From 1980 to 2010 the U.S. prison population increased by over 500 percent. This rise was driven mainly by imprisonment for low-level drug crimes. The unprecedented expansion of our criminal justice system means that on any given day an estimated 2.7 million U.S. children have an incarcerated parent. Treating addiction and drug use primarily as a criminal activity, and not as a public health issue, resulted in massive resources devoted to criminal justice institutions. The consequences for our nation’s public health have been profoundly negative. The children, parents, and families disproportionately harmed by these laws, policies, and practices are people of color.

Many in the public health and medical community are familiar with the Adverse Childhood Experiences (ACEs) study. The research, performed by the CDC and Kaiser Permanente, is one of the largest studies into how childhood experiences affect health and well-being later in life. Of the many circumstances that lead to poor outcomes in adulthood, having a household member in prison was directly associated with substantial health disparities.

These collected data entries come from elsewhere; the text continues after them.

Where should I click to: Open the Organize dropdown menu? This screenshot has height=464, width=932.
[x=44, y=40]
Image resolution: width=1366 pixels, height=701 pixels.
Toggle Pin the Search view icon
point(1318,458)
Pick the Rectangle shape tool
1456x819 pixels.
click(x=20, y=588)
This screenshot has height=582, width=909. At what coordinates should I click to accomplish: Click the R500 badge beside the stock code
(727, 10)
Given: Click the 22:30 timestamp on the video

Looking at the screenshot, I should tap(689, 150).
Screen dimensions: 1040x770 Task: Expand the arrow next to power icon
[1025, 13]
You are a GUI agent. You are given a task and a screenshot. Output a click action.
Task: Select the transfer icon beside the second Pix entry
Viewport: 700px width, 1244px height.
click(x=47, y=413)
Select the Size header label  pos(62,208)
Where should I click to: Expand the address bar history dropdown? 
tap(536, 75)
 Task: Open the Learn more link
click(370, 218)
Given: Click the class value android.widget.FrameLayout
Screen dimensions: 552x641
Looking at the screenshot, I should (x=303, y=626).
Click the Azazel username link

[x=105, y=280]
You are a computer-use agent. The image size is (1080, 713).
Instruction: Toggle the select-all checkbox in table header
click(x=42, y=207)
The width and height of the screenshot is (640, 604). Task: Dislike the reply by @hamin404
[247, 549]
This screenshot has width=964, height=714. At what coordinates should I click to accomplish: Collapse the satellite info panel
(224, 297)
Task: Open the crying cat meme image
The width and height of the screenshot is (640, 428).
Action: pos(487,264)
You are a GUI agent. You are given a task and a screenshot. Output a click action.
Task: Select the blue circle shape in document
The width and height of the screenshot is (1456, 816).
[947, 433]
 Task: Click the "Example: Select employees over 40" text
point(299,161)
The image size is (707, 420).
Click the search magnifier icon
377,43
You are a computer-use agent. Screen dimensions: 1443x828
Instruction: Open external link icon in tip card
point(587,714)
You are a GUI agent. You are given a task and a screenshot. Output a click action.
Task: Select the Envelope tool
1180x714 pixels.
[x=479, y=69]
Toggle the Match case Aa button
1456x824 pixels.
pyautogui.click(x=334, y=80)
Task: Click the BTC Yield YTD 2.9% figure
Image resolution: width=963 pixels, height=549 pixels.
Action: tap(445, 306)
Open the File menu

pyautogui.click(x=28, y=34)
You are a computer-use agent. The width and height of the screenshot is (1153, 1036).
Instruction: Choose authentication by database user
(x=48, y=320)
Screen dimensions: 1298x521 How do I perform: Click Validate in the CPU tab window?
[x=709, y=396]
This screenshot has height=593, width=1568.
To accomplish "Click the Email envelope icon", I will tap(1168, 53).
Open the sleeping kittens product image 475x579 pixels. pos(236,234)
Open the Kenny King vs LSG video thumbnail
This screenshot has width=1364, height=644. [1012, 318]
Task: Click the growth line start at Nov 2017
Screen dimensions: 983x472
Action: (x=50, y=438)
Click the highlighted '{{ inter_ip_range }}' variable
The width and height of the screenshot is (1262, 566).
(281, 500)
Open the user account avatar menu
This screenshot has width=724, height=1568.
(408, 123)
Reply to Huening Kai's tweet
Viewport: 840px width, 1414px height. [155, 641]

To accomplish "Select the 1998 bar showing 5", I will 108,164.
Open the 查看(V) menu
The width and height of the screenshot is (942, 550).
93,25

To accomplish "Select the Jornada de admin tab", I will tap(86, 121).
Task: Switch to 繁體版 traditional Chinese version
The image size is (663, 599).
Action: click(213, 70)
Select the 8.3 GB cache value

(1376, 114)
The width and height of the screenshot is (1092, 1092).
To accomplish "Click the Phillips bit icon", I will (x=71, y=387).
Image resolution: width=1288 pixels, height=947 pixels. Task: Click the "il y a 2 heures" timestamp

It is far past time that we, as a society, acknowledge the legacy of harm mass incarceration leaves in its wake. Beyond the moral imperative to address this issue, as a nation we all pay the price for the negative health consequences these families members experience downstream.

Knowing what we do about the tremendous harm inflicted on families and children that are forced to separate, it is indefensible that our government would systematically perpetrate this trauma on those at our borders. This is true whether the victims are migrants, refugees, or U.S. citizens.

Missouri Foundation for Health is no stranger to these issues. In collaboration with partners like the Incarnate Word Foundation and the Lutheran Foundation, we’ve invested in the Shut It Down project, which is striving to break the “school-to-prison pipeline” in St. Louis. We’ve supported Alive and Well STL, a group that is working to reduce the impact of toxic stress on long-term health. In addition, our partnerships with organizations such as Casa De Salud and the International Institute of Southwest Missouri underscore our commitment to the health of our immigrant communities, which have so much to offer our region.

We’re a country that cares about family values, and I can think of no more important way of acknowledging those values than by fighting to keep families together. After all, we’re not just working to protect children’s well-being today, but their health trajectories for the rest of their lives.